[DATA — start]
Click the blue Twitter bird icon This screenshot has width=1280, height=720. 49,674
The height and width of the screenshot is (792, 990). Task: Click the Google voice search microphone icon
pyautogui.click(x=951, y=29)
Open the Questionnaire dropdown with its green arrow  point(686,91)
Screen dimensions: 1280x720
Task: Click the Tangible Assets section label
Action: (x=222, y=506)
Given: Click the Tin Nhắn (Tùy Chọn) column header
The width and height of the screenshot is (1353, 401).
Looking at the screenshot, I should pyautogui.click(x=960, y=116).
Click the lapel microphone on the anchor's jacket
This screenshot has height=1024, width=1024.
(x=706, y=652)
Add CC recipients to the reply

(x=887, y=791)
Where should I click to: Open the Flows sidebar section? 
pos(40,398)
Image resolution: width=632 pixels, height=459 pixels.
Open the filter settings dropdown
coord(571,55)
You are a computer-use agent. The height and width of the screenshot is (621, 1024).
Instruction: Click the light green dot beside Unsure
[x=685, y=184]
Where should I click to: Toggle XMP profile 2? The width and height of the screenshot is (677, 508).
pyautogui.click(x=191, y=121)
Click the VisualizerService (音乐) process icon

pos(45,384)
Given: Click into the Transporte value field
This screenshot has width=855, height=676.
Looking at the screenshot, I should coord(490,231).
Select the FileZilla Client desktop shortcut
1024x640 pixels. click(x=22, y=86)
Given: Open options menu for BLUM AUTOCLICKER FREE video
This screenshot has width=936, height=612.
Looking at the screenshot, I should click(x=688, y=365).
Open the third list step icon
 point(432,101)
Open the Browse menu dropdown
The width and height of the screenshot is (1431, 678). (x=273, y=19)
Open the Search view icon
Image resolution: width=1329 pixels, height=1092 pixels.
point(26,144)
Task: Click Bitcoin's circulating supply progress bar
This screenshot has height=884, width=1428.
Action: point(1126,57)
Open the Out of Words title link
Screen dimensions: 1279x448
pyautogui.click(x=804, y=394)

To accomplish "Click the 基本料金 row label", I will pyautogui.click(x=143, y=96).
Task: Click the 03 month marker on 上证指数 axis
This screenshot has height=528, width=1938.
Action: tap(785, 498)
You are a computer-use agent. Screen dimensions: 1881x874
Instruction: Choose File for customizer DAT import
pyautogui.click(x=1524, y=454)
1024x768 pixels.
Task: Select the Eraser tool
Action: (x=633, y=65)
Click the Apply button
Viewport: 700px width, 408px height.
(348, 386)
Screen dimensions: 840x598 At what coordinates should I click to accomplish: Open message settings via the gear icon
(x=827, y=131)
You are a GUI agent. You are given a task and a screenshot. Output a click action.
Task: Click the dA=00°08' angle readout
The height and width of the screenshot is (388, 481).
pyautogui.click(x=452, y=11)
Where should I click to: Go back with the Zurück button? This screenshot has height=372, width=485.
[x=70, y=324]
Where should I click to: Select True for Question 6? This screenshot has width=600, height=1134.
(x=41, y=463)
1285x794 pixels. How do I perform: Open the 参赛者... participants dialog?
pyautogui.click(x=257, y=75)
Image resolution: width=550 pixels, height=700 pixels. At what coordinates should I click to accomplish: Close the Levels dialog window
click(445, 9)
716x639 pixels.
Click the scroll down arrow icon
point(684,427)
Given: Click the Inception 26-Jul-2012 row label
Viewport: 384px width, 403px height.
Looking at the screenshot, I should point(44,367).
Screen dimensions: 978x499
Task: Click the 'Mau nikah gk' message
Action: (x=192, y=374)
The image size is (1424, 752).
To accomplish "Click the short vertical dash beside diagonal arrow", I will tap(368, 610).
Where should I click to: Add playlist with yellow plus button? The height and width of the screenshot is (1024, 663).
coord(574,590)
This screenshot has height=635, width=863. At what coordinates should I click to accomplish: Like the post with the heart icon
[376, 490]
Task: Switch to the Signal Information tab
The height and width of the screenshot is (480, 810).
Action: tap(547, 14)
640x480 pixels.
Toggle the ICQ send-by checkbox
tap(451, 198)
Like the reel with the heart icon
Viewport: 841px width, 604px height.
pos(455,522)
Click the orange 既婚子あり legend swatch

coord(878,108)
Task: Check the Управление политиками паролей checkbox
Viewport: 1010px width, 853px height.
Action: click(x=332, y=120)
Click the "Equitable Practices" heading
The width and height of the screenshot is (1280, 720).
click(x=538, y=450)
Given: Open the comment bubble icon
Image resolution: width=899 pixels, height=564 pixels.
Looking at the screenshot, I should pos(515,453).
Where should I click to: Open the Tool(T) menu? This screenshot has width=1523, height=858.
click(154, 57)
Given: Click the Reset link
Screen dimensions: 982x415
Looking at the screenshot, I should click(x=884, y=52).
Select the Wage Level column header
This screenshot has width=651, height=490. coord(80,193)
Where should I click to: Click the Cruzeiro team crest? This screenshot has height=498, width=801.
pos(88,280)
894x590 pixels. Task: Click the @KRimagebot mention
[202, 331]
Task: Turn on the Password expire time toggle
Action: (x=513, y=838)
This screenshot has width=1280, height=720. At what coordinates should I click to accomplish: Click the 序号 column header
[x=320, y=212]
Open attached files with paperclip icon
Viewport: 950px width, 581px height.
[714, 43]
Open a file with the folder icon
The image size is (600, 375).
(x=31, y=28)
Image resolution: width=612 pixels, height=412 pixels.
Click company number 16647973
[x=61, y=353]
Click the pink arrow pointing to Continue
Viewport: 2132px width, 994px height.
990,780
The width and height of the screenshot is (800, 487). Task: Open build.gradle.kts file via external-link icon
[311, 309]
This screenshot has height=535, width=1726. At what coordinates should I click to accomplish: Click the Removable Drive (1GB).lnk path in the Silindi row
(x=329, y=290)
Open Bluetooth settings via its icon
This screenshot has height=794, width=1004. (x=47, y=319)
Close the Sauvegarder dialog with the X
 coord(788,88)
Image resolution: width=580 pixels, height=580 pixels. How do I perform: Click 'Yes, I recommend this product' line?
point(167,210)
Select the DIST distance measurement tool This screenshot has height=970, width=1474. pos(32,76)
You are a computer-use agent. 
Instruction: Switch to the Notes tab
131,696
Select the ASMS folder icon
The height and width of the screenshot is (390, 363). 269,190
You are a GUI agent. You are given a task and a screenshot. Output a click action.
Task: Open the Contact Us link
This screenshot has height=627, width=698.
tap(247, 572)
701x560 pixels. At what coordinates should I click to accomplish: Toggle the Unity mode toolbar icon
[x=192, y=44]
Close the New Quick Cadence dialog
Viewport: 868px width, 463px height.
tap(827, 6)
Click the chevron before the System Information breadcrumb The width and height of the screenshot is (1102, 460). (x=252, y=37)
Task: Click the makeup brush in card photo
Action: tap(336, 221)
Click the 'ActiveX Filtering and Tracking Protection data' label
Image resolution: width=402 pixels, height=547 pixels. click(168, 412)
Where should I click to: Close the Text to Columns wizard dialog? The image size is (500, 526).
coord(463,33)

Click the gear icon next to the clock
[DATA — finish]
PROBLEM STATEMENT: Above are some lines. Repeat exactly, and only, those from the line that has "Where should I click to: Toggle" through the line that has "Task: Click the dA=00°08' angle readout".

EXERCISE OUTPUT:
Where should I click to: Toggle XMP profile 2? The width and height of the screenshot is (677, 508).
pyautogui.click(x=191, y=121)
Click the VisualizerService (音乐) process icon

pos(45,384)
Given: Click into the Transporte value field
This screenshot has width=855, height=676.
Looking at the screenshot, I should coord(490,231).
Select the FileZilla Client desktop shortcut
1024x640 pixels. click(x=22, y=86)
Given: Open options menu for BLUM AUTOCLICKER FREE video
This screenshot has width=936, height=612.
Looking at the screenshot, I should click(x=688, y=365).
Open the third list step icon
 point(432,101)
Open the Browse menu dropdown
The width and height of the screenshot is (1431, 678). (x=273, y=19)
Open the Search view icon
Image resolution: width=1329 pixels, height=1092 pixels.
point(26,144)
Task: Click Bitcoin's circulating supply progress bar
This screenshot has height=884, width=1428.
Action: point(1126,57)
Open the Out of Words title link
Screen dimensions: 1279x448
pyautogui.click(x=804, y=394)

To accomplish "Click the 基本料金 row label", I will pyautogui.click(x=143, y=96).
Task: Click the 03 month marker on 上证指数 axis
This screenshot has height=528, width=1938.
Action: tap(785, 498)
You are a computer-use agent. Screen dimensions: 1881x874
Instruction: Choose File for customizer DAT import
pyautogui.click(x=1524, y=454)
1024x768 pixels.
Task: Select the Eraser tool
Action: (x=633, y=65)
Click the Apply button
Viewport: 700px width, 408px height.
(348, 386)
Screen dimensions: 840x598 At what coordinates should I click to accomplish: Open message settings via the gear icon
(x=827, y=131)
You are a GUI agent. You are given a task and a screenshot. Output a click action.
Task: Click the dA=00°08' angle readout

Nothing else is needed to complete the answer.